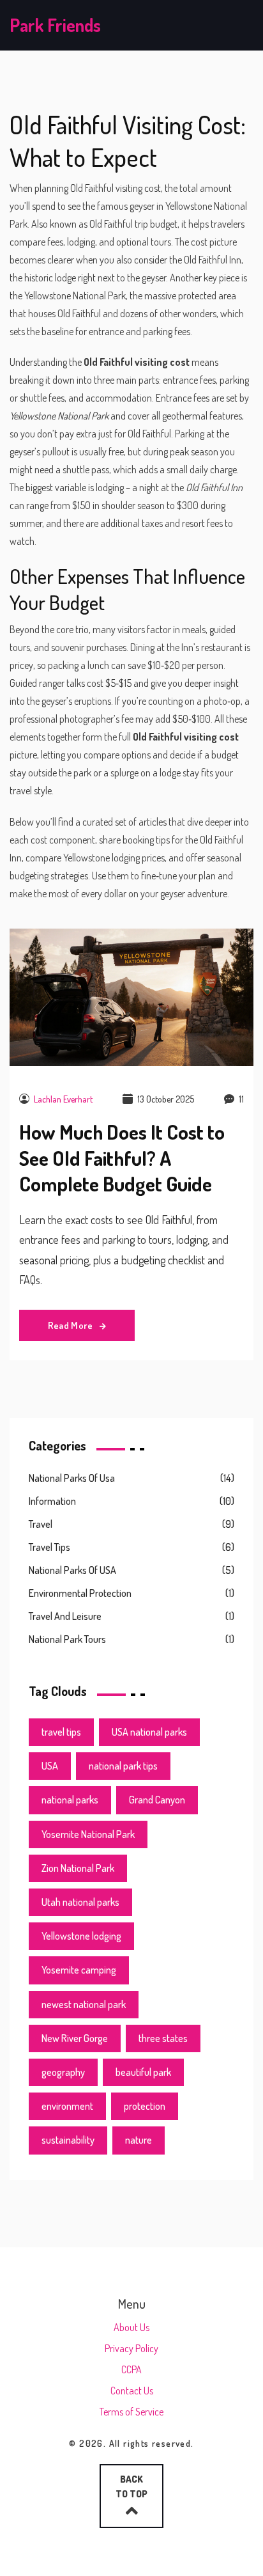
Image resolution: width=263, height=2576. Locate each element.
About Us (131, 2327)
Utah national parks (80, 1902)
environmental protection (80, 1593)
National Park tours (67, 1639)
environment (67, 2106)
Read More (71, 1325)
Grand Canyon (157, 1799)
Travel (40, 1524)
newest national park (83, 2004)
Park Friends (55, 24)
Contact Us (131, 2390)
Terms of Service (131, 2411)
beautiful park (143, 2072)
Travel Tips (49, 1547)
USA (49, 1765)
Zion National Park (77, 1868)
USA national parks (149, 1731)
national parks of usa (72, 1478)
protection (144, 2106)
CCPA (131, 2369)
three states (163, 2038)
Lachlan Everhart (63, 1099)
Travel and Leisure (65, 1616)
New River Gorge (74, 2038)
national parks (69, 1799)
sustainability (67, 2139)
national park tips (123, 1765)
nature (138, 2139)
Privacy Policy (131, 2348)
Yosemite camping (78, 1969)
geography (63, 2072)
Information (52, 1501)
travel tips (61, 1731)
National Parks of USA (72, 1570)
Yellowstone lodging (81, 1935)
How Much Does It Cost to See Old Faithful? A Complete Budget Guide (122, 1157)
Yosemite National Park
#####
**What the task asks:**
Print out, without change, each line from the line holding "Travel (40, 1524)" to the final line of the material.

**Task solution:**
Travel (40, 1524)
newest national park (83, 2004)
Park Friends (55, 24)
Contact Us (131, 2390)
Terms of Service (131, 2411)
beautiful park (143, 2072)
Travel Tips (49, 1547)
USA (49, 1765)
Zion National Park (77, 1868)
USA national parks (149, 1731)
national parks of usa (72, 1478)
protection (144, 2106)
CCPA (131, 2369)
three states (163, 2038)
Lachlan Everhart (63, 1099)
Travel and Leisure (65, 1616)
New River Gorge (74, 2038)
national parks (69, 1799)
sustainability (67, 2139)
national park tips (123, 1765)
nature (138, 2139)
Privacy Policy (131, 2348)
Yosemite camping (78, 1969)
geography (63, 2072)
Information (52, 1501)
travel tips (61, 1731)
National Parks of USA (72, 1570)
Yellowstone lodging (81, 1935)
How Much Does It Cost to See Old Faithful? A Complete Budget Guide (122, 1157)
Yosemite National Park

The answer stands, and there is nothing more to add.